■ **PROVIDED DATA**
=-=-=
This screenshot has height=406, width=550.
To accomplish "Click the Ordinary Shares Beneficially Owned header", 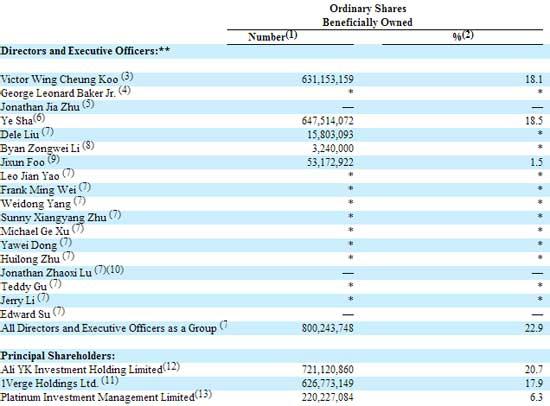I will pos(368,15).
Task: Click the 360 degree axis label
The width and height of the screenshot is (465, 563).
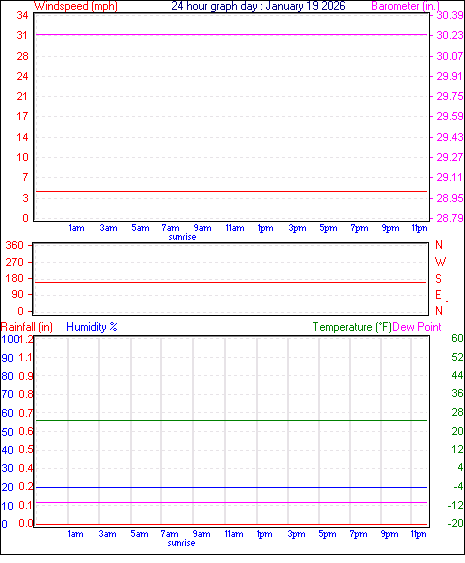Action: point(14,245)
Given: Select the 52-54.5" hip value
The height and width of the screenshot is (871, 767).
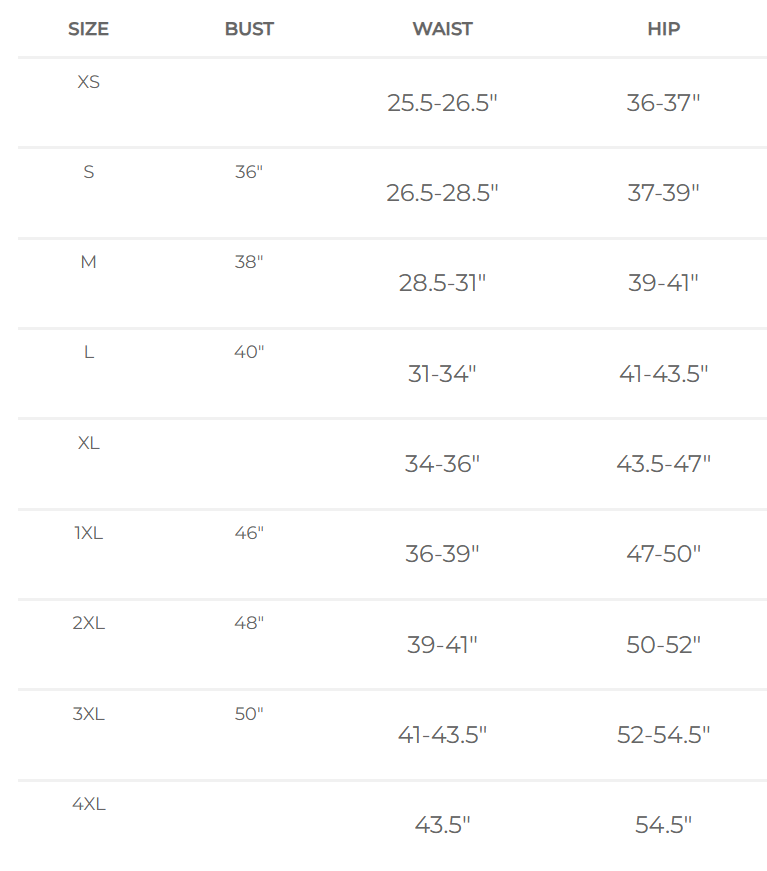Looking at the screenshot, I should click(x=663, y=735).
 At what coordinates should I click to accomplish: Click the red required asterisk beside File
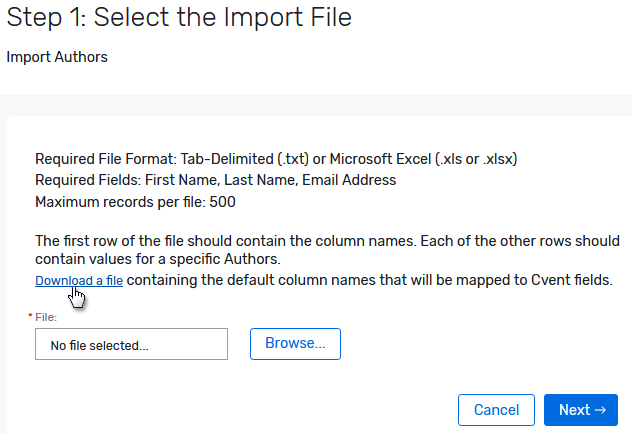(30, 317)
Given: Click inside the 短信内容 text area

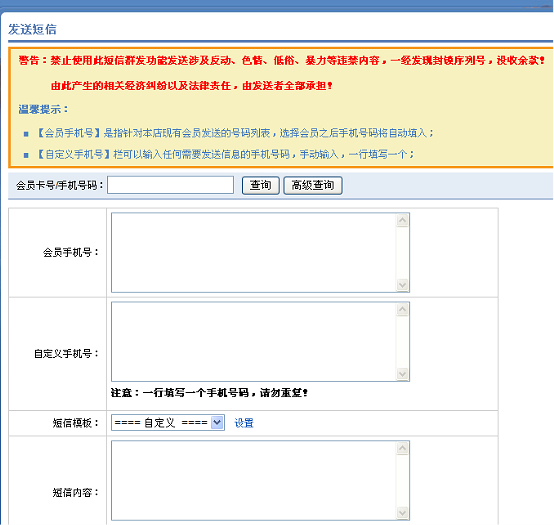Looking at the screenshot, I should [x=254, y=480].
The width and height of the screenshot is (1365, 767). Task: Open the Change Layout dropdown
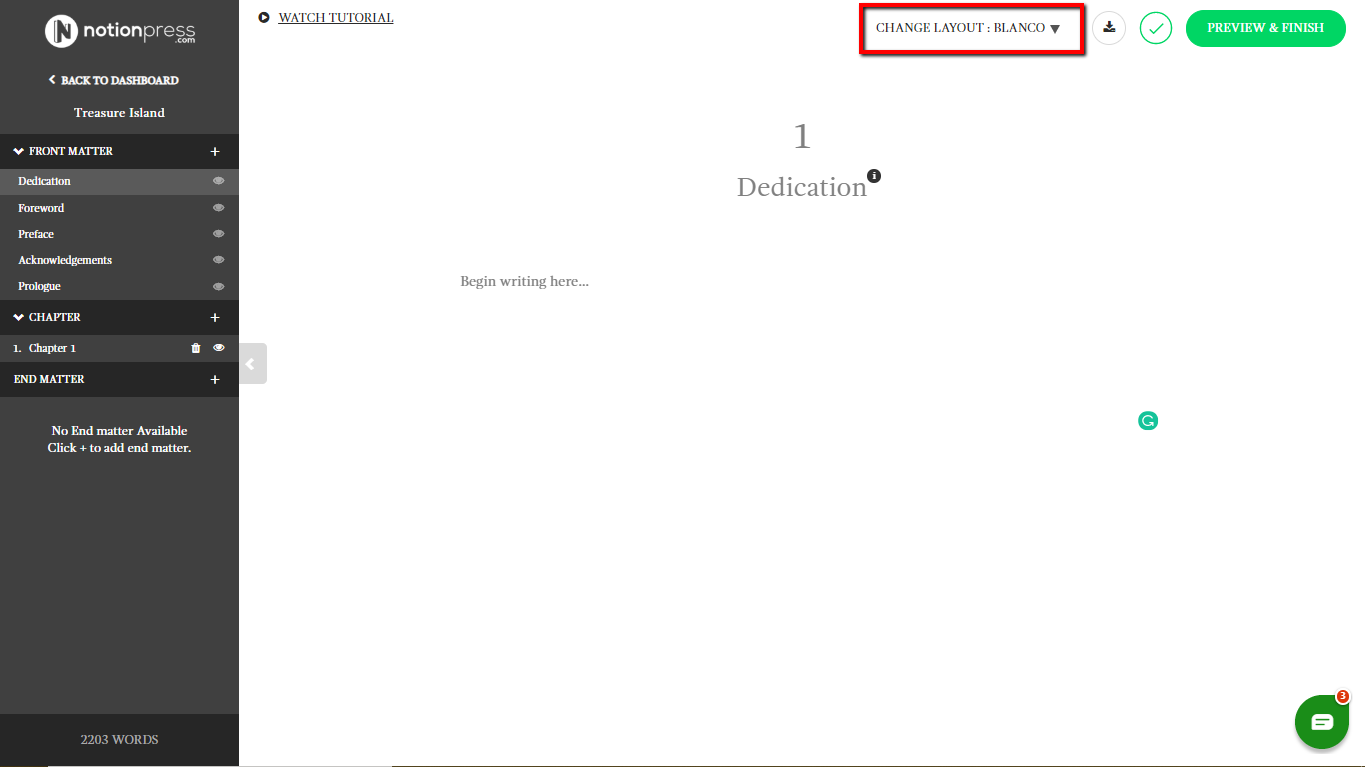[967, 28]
=-=-=
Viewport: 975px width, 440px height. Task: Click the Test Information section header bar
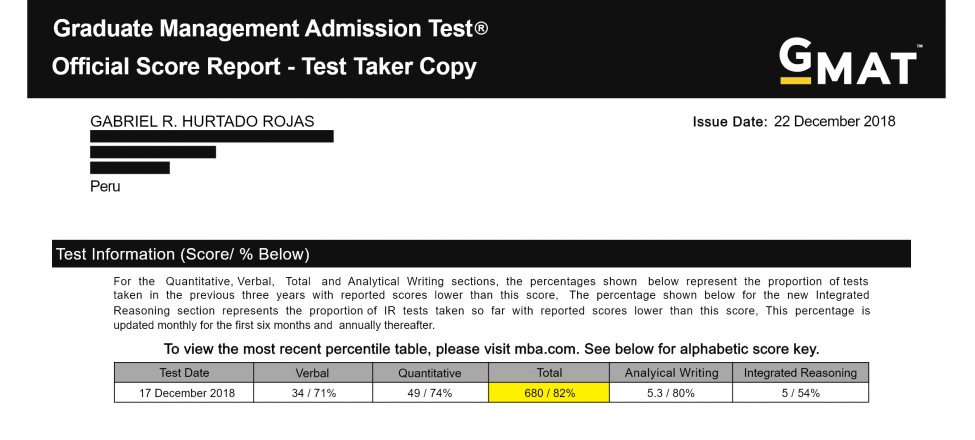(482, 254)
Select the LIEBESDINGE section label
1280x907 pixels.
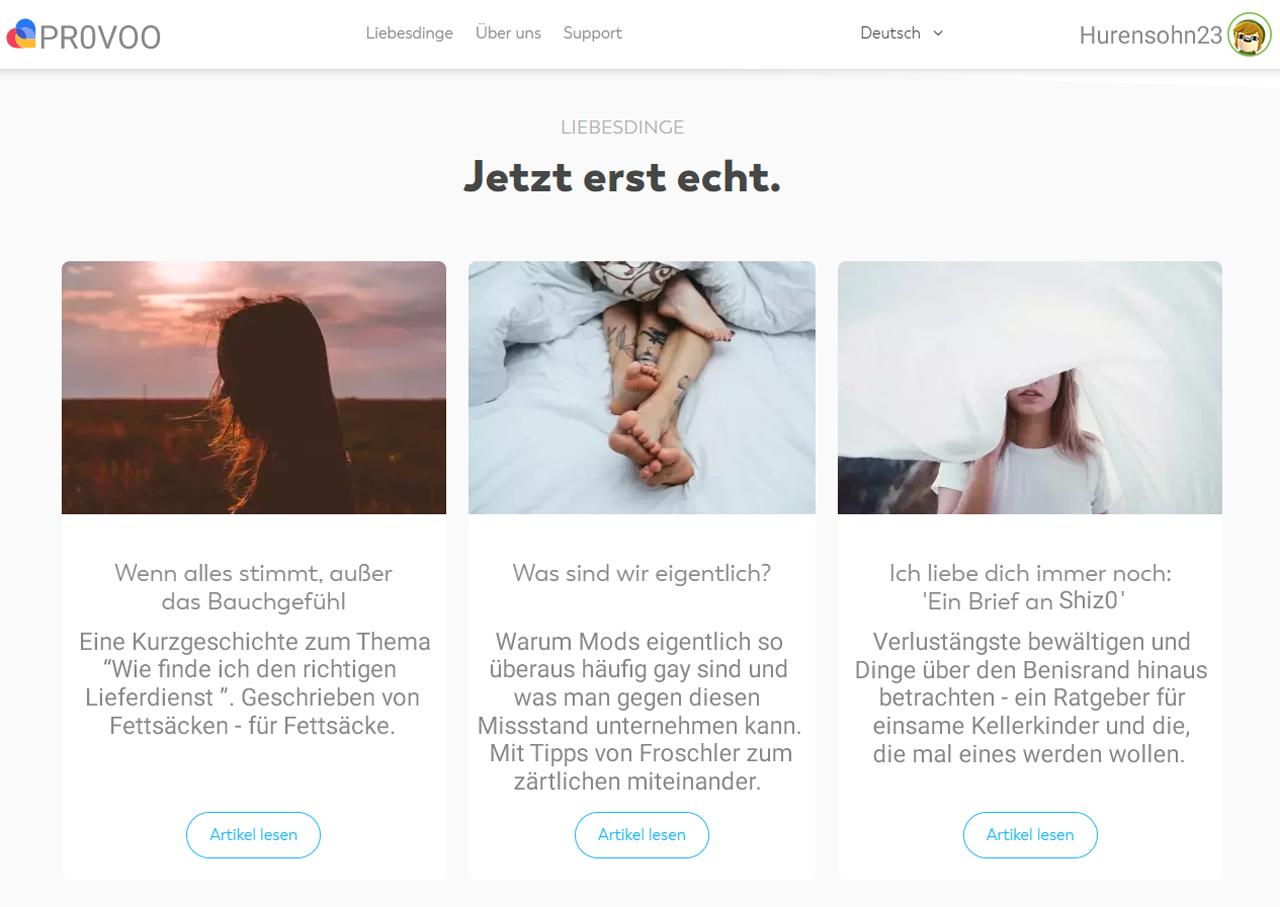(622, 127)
=-=-=
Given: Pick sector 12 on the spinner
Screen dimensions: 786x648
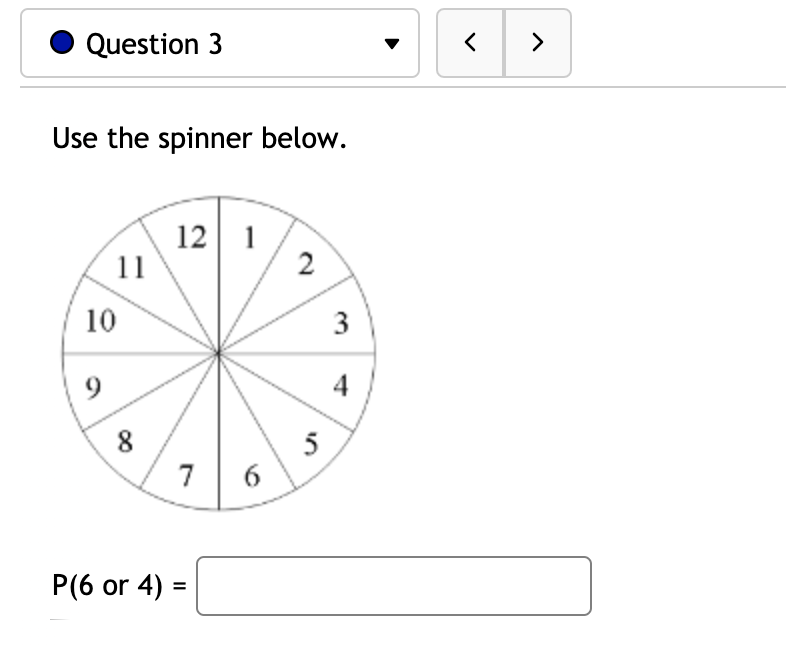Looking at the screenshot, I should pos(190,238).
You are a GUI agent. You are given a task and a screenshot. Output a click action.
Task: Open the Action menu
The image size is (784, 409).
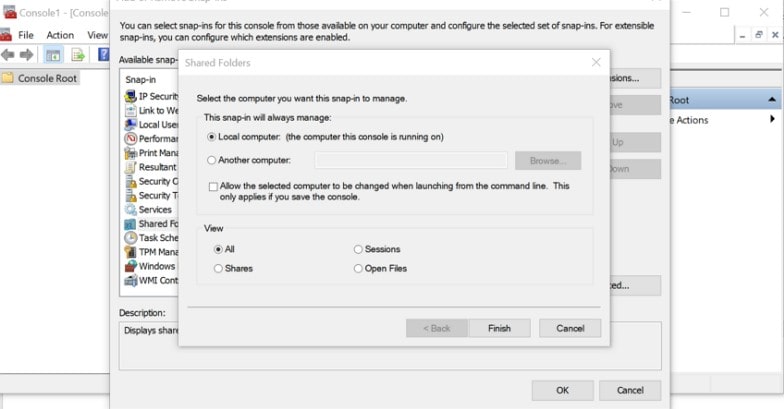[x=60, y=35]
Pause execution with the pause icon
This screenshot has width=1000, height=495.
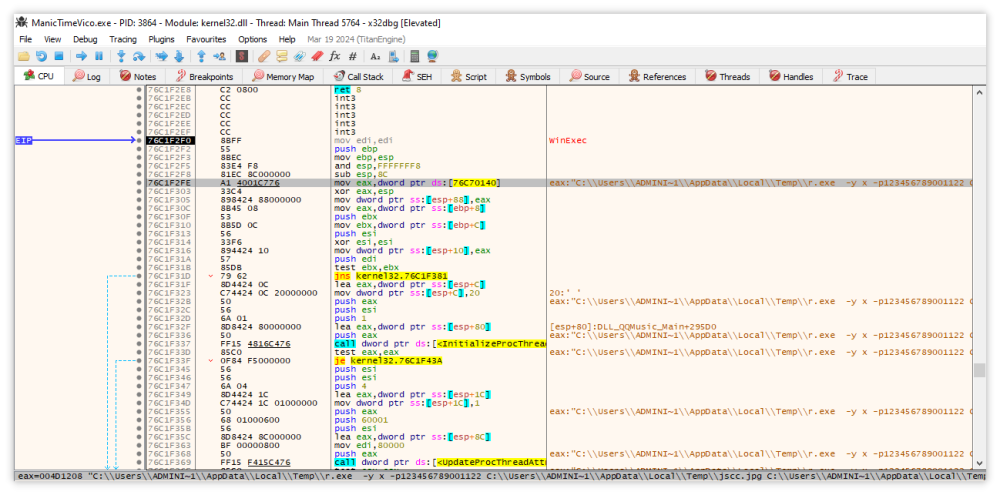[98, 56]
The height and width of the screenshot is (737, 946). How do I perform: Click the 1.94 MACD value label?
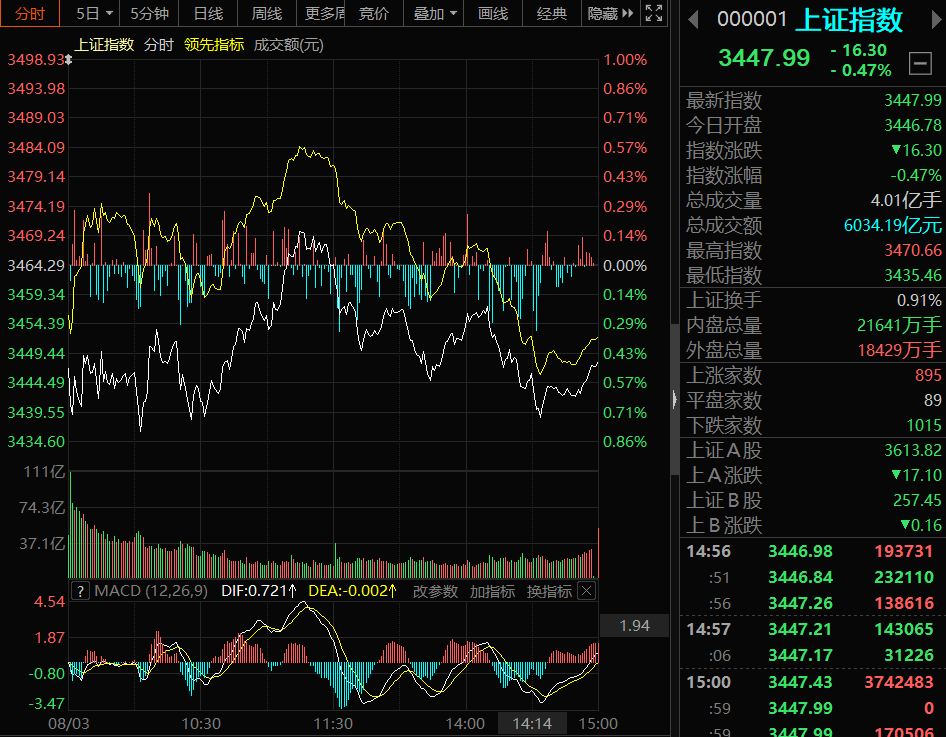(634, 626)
=-=-=
Show each line in the entries that holds the string "Select".

■ **RESULT OF THE TASK**
Given: Select the 52-54.5" hip value
Select the LIEBESDINGE section label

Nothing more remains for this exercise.